I tried the following methods. It works, but doesn't support Get-Content's -Wait and -Tail options. Also, the extracted results are displayed in one line, but not like the text file. Inputs are welcome :-)

Sample Code

function GetTextBetweenTwoStrings($startPattern, $endPattern, $filePath){

    # Get content from the input file
    $fileContent = Get-Content $filePath

    # Regular expression (Regex) of the given start and end patterns
    $pattern = "$startPattern(.*?)$endPattern"

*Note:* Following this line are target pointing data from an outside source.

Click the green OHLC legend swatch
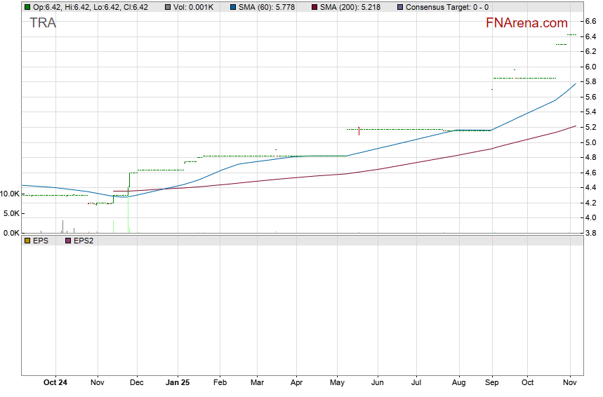[27, 7]
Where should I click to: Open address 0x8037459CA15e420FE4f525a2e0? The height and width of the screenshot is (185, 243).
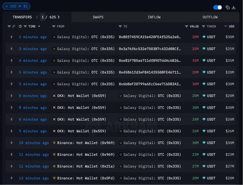(149, 37)
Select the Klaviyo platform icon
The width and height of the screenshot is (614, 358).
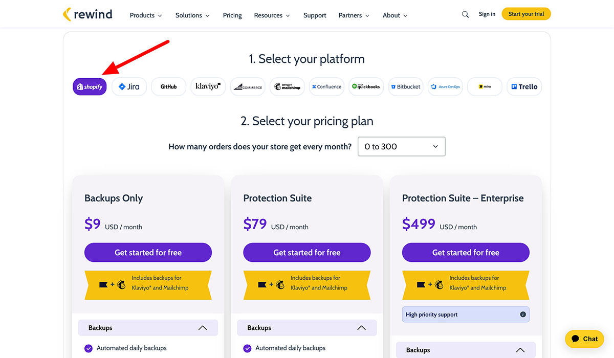208,86
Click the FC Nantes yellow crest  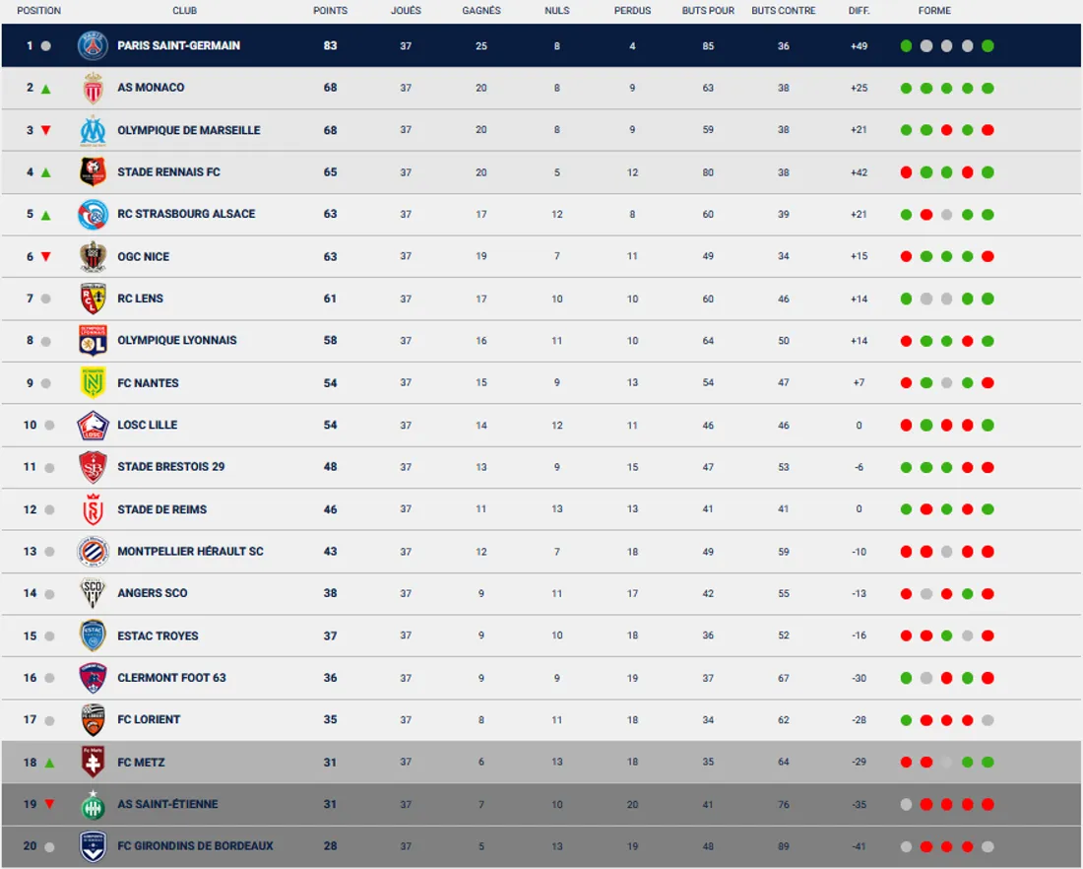pos(93,383)
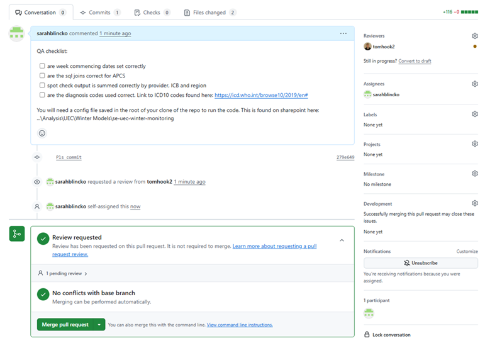The height and width of the screenshot is (343, 485).
Task: Open the Projects settings gear
Action: click(x=475, y=144)

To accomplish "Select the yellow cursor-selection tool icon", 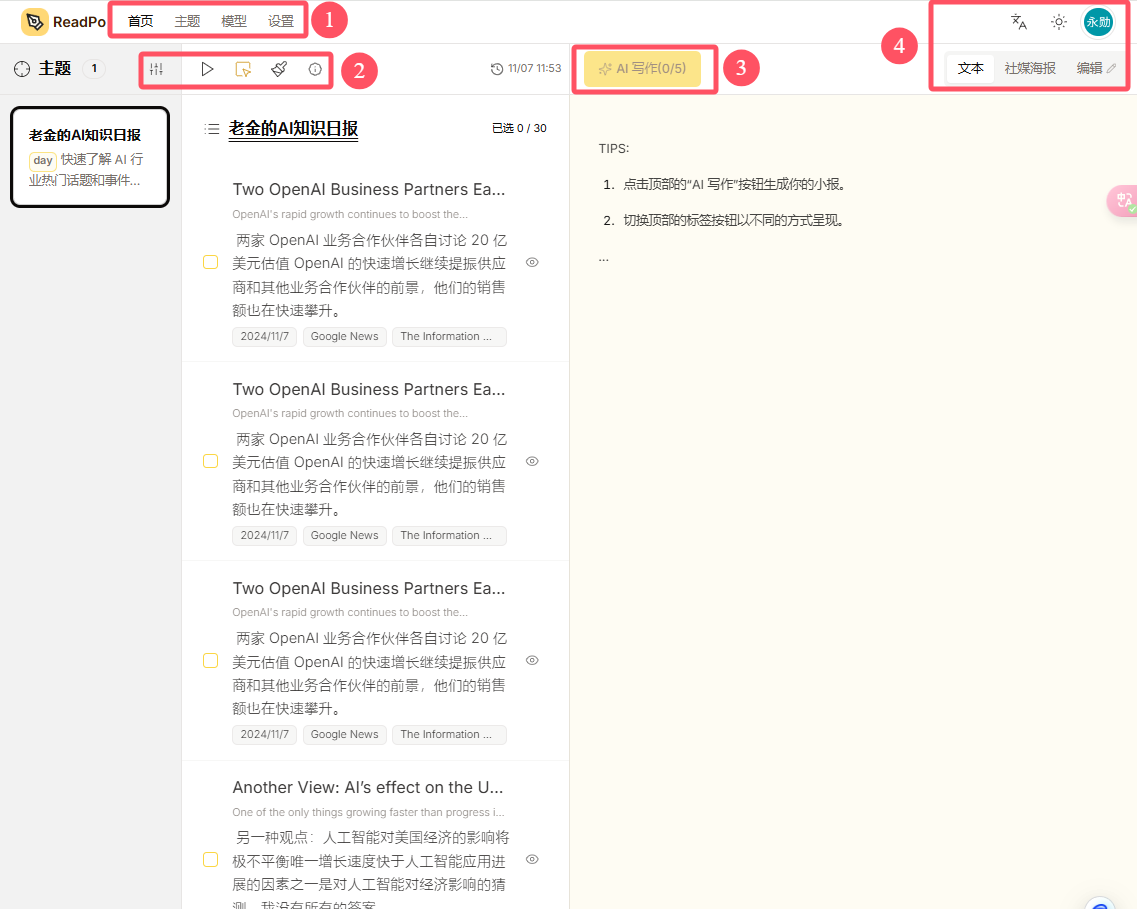I will click(x=243, y=70).
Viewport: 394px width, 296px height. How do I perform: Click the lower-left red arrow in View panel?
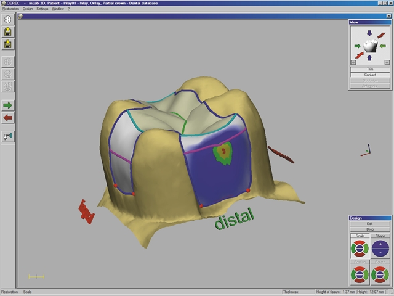click(359, 56)
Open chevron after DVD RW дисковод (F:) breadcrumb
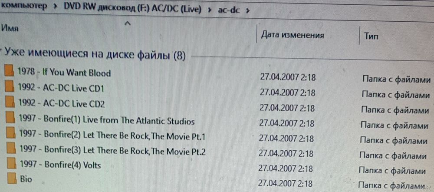 tap(210, 10)
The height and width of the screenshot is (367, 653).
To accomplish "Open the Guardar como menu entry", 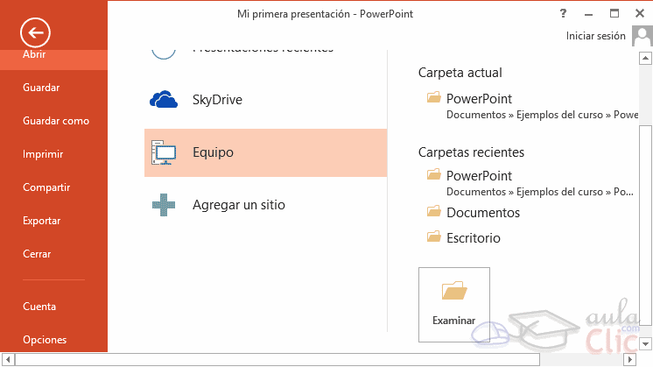I will point(56,121).
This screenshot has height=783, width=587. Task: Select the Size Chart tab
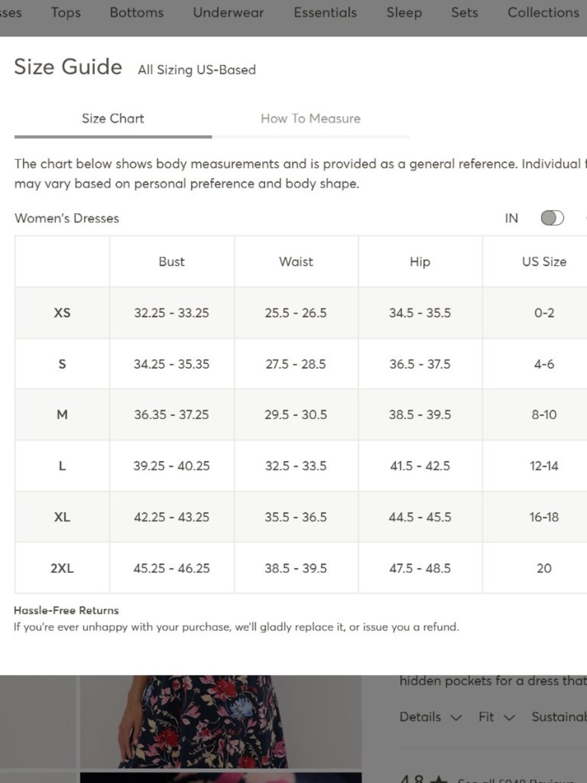click(x=113, y=119)
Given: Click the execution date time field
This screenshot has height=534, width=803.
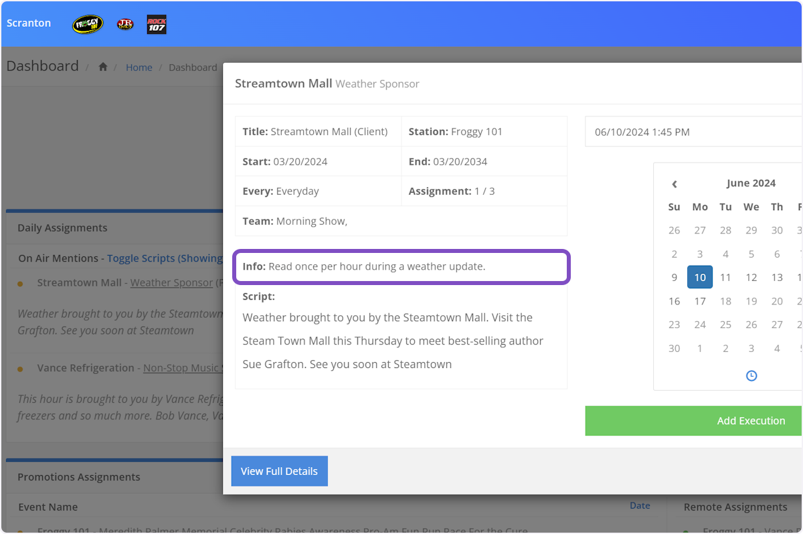Looking at the screenshot, I should [693, 132].
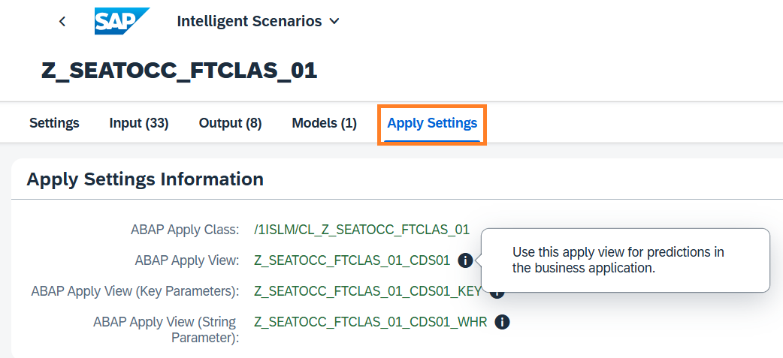Image resolution: width=783 pixels, height=358 pixels.
Task: Click the ABAP Apply Class label
Action: [185, 230]
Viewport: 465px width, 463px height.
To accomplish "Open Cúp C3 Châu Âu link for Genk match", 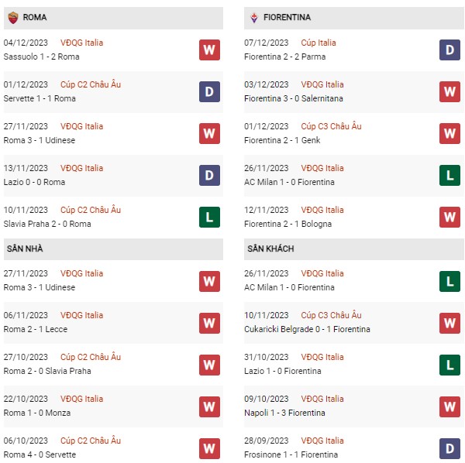I will pyautogui.click(x=331, y=126).
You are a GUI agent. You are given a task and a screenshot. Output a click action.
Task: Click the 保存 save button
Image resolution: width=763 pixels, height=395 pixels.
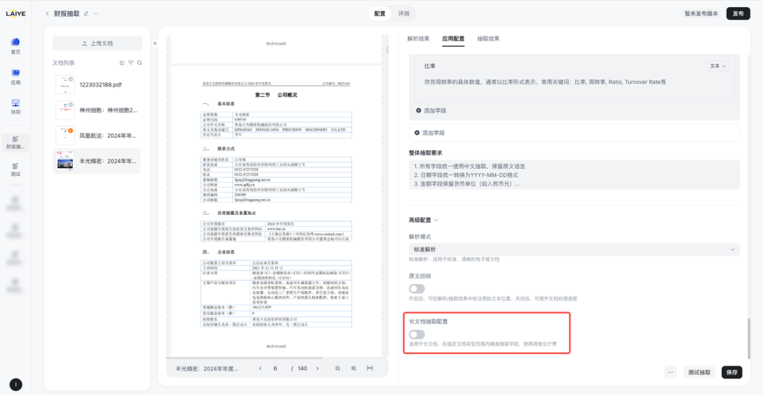pos(731,372)
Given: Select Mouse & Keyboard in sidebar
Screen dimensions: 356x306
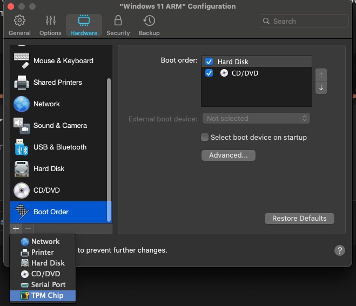Looking at the screenshot, I should (x=63, y=61).
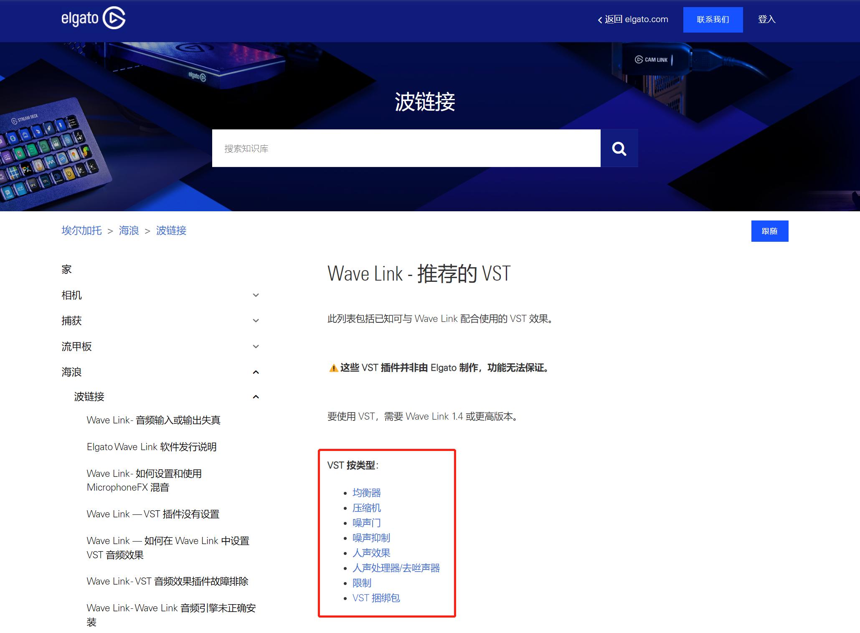Image resolution: width=860 pixels, height=633 pixels.
Task: Click the magnifying glass search icon
Action: (619, 148)
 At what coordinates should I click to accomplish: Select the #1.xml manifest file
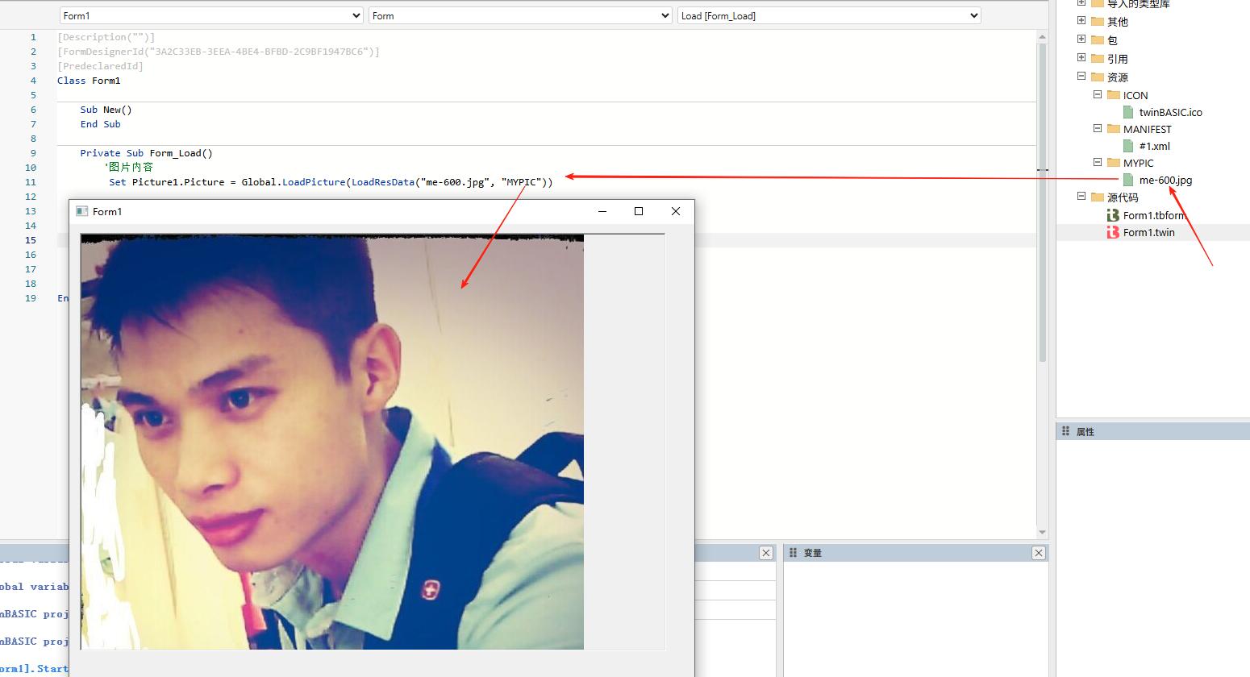1154,146
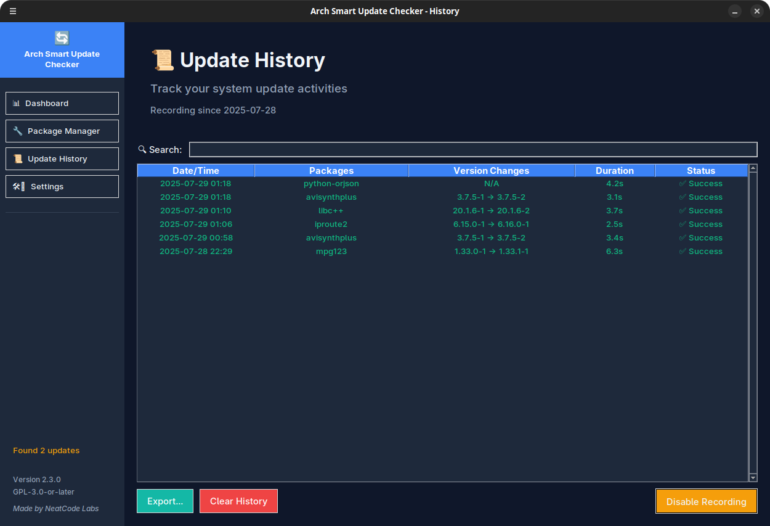Click the wrench icon on Package Manager
The image size is (770, 526).
17,131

    # Perform the Regex opperation
    $result = [regex]::Match($fileContent,$pattern).Value

    # Finally return the result to the caller
    return $result
}

# Clear the screen
Clear-Host

$input = "THE-LOG-FILE.log"
$startPattern = 'START-OF-PATTERN'
$endPattern = 'END-OF-PATTERN'

# Call the function
GetTextBetweenTwoStrings -startPattern $startPattern -endPattern $endPattern -filePath $input

Improved script based on Theo's answer. The following points need to be improved:

  1. The beginning and end of the output is somehow trimmed despite I adjusted the buffer size in the script.
  2. How to wrap each matched result into START and END string?
  3. Still I could not figure out how to use the -Wait and -Tail options

Updated Script

# Clear the screen
Clear-Host

# Adjust the buffer size of the window
$bw = 10000
$bh = 300000
if ($host.name -eq 'ConsoleHost') # or -notmatch 'ISE'
{
  [console]::bufferwidth = $bw
  [console]::bufferheight = $bh
}
else
{
    $pshost = get-host
    $pswindow = $pshost.ui.rawui
    $newsize = $pswindow.buffersize
    $newsize.height = $bh
    $newsize.width = $bw
    $pswindow.buffersize = $newsize
}


function Get-TextBetweenTwoStrings ([string]$startPattern, [string]$endPattern, [string]$filePath){
    # Get content from the input file
    $fileContent = Get-Content -Path $filePath -Raw
    # Regular expression (Regex) of the given start and end patterns
    $pattern = '(?is){0}(.*?){1}' -f [regex]::Escape($startPattern), [regex]::Escape($endPattern)
    # Perform the Regex operation and output
    [regex]::Match($fileContent,$pattern).Groups[1].Value
}

# Input file path
 $inputFile = "THE-LOG-FILE.log"

# The patterns
$startPattern = 'START-OF-PATTERN'
$endPattern = 'END-OF-PATTERN'


Get-TextBetweenTwoStrings -startPattern $startPattern -endPattern $endPattern -filePath $inputFile

CodePudding user response:

First of all, you should not use $input as self-defined variable name, because this is an Automatic variable.

Then, you are reading the file as a string array, where you would rather read is as a single, multiline string. For that append switch -Raw to the Get-Content call.

The regex you are creating does not allow fgor regex special characters in the start- and end patterns you give, so it I would suggest using [regex]::Escape() on these patterns when creating the regex string.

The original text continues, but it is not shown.